## What the exercise asks
From the line containing "The image size" to the last line of the data, both included, transcribe each line exactly, leaving out pictures and adding nothing.

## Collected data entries

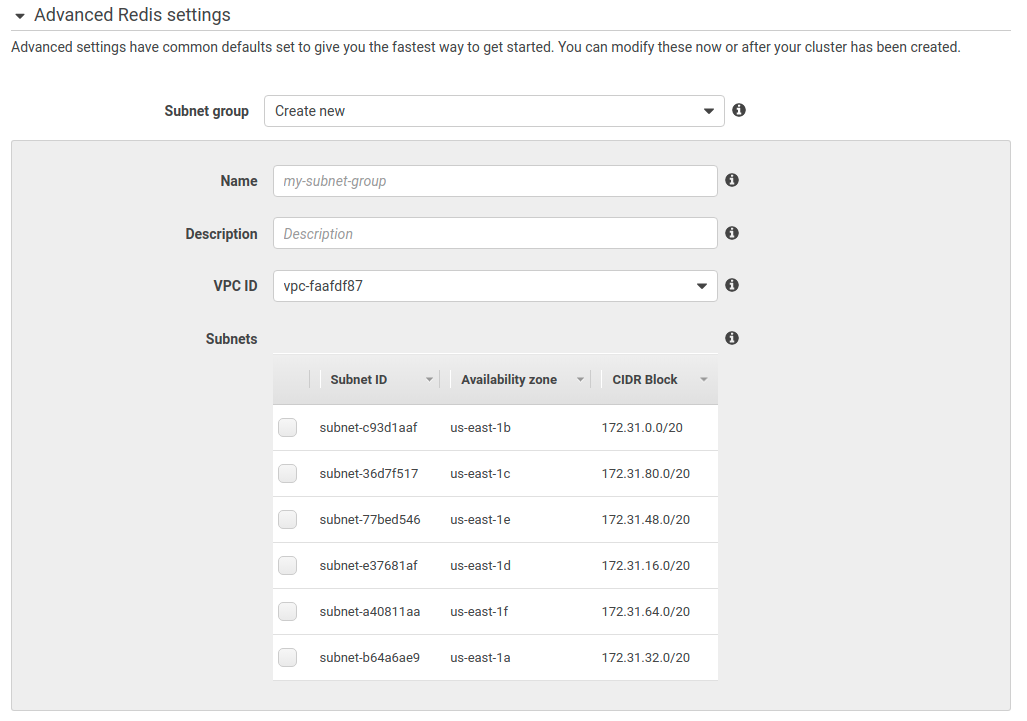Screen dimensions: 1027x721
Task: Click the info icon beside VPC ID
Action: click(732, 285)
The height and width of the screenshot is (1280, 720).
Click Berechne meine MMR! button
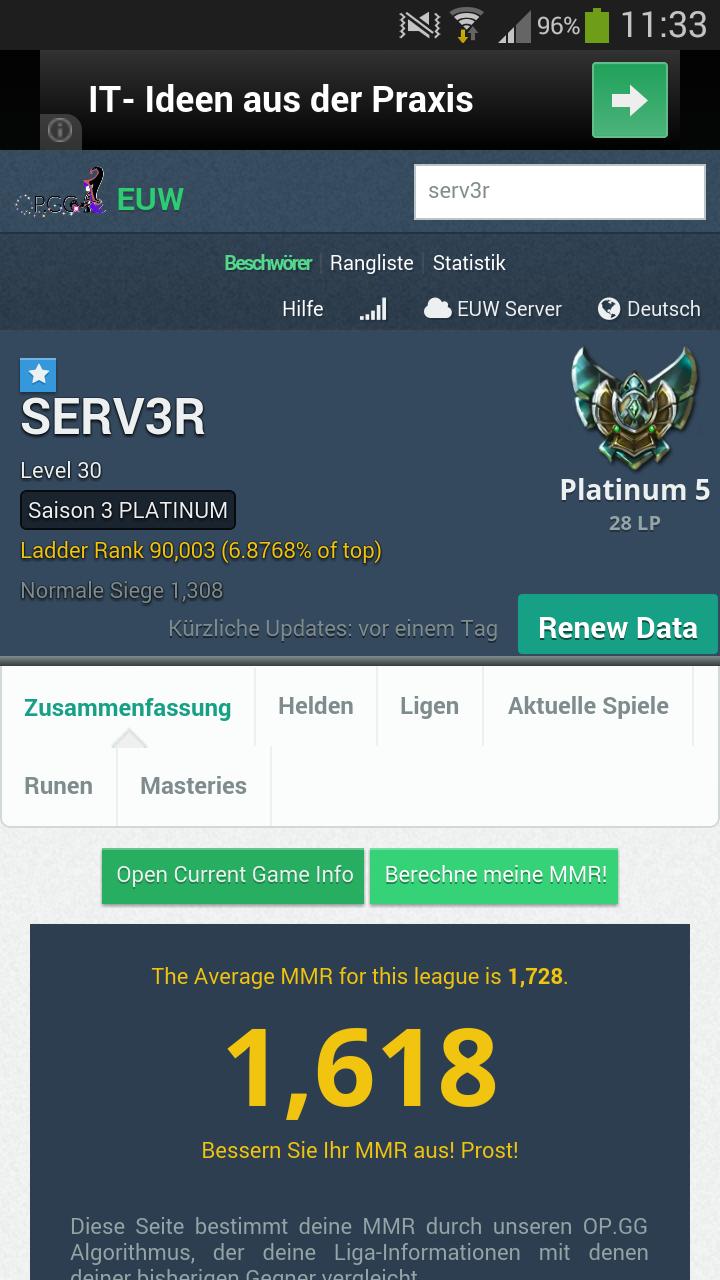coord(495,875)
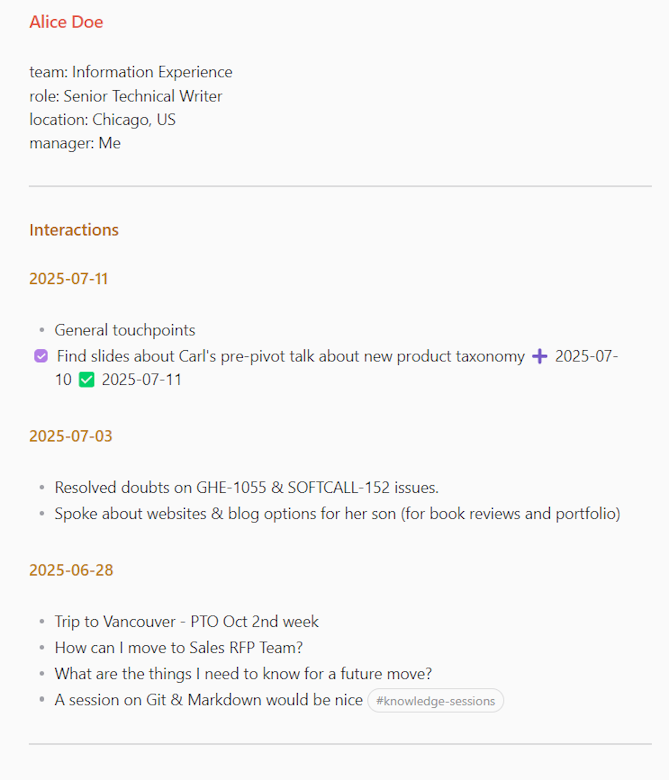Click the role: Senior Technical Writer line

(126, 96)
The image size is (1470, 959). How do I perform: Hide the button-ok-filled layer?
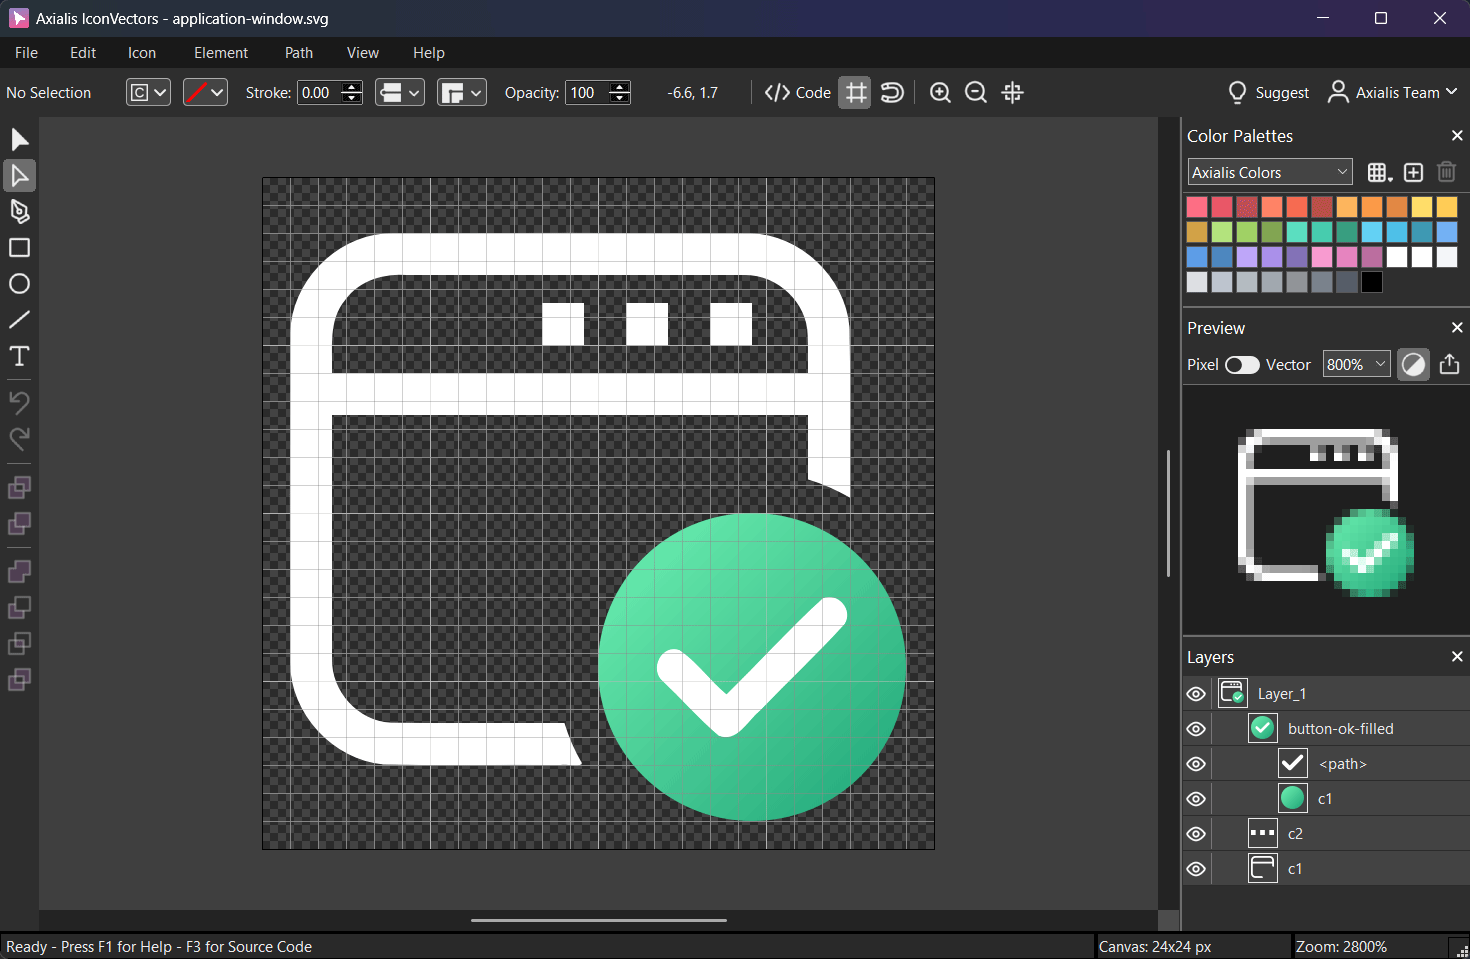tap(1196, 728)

## Written solution
The image size is (1470, 959). How do I perform: Hide the button-ok-filled layer?
tap(1196, 728)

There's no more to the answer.